Cette semaine, un vol de déportation transportant des immigrants en provenance du Yémen, de Cuba, du Laos, du Vietnam et de la Jamaïque a atterri en Eswatini, selon un rapport récent.
Le vol a été validé par le Département de la sécurité intérieure des États-Unis dans le cadre d’une politique récemment rétablie qui autorise l’expulsion de migrants illégaux vers d’autres pays que le pays d’origine de la personne.
La politique émise par la Cour suprême des États-Unis en juin a permis à l’administration Trump de continuer à expulser des migrants sans leur donner la possibilité de démontrer qu’ils sont persécutés ou victimes de préjudices.
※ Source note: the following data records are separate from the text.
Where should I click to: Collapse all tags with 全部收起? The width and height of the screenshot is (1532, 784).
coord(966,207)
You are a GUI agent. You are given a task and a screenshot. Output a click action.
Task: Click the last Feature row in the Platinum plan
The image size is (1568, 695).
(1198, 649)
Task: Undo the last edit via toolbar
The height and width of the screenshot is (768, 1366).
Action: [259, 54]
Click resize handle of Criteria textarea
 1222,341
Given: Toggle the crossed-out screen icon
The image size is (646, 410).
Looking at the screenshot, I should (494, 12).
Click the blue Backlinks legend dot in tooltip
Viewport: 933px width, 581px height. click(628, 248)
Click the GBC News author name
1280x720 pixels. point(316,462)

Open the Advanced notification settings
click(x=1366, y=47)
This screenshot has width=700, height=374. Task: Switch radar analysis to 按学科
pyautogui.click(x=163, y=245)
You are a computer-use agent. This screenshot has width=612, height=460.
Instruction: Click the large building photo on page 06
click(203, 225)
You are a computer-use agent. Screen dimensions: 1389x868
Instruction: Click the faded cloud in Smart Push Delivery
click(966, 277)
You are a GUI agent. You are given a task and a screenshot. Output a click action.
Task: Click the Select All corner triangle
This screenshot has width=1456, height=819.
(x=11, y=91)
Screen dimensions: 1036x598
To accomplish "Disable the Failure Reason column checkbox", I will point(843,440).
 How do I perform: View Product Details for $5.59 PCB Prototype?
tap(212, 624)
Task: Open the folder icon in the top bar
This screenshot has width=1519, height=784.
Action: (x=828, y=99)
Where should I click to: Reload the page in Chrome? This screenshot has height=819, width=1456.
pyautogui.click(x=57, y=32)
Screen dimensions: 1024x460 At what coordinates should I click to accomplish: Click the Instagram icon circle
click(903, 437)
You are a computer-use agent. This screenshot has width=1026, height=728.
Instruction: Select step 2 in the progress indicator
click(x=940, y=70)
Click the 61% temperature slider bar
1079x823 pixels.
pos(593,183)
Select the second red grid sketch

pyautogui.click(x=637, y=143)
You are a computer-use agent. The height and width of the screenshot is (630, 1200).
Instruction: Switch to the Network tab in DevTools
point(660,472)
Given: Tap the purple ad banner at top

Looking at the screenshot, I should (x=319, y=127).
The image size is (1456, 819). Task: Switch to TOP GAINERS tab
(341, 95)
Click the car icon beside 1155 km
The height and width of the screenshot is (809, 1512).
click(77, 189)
Pour la politique d’immigration sévère de l’administration, qui a donné la priorité à l’expulsion rapide et à la réduction des voies légales pour les migrants demandant l’asile aux États-Unis, la décision du tribunal est une victoire importante.
« Un vol d’expulsion sûr d’un pays tiers vers l’Eswatini en Afrique australe a atterri. Ce vol a transporté des individus d’une barbarie si particulière que leurs pays d’origine ont refusé de les reprendre », a déclaré mardi soir la porte-parole du département américain de la Sécurité intérieure, Tricia McLaughlin.
Dans un fil de discussion sur X, McLaughlin a identifié cinq des personnes expulsées, qu’elle a qualifiées de « monstres dépravés », originaires du Vietnam, de la Jamaïque, du Laos, de Cuba et du Yémen.
Selon McLaughlin, ils avaient été reconnus coupables de crimes graves tels que le viol d’enfants et le meurtre.
Leurs expulsions semblent être cohérentes avec l’objectif de l’administration d’expulser les migrants ayant des antécédents criminels, mais les opposants estiment que leur relocalisation dans des pays tiers soulève des difficultés éthiques et juridiques, en particulier lorsque de telles expulsions se produisent sans examen d’asile approprié.
Nouvelle politique d’expulsion des États-Unis
Plus tôt ce mois-ci, un haut responsable de l’administration Trump a publié une lettre autorisant les agences d’application de la loi sur l’immigration à expulser des individus vers des pays tiers avec un préavis de seulement six heures.
La note a suscité de nombreuses critiques de la part des militants de l’immigration, qui affirment que le manque de transparence et de procédure régulière met en danger les personnes vulnérables et contredit le principe international de non-refoulement, qui empêche d’envoyer des personnes vers des pays où elles risquent d’être exposées à des dangers.
Comme le rapporte Reuters , un document daté du 9 juillet et émanant du directeur par intérim de l’Immigration and Customs Enforcement des États-Unis, Todd Lyons, montre que l’agence attendra normalement au moins 24 heures pour expulser une personne après l’avoir informée de son départ vers un soi-disant « pays tiers ».
L’ICE peut toutefois expulser quelqu’un vers un soi-disant « pays tiers » avec un préavis de seulement six heures « dans des circonstances urgentes », indique le mémo, à condition que la personne ait la possibilité de parler à un avocat.
Le document révèle que les migrants pourraient être expulsés vers des pays qui ont promis de ne pas les persécuter ni les torturer « sans qu’il soit nécessaire de recourir à d’autres procédures ».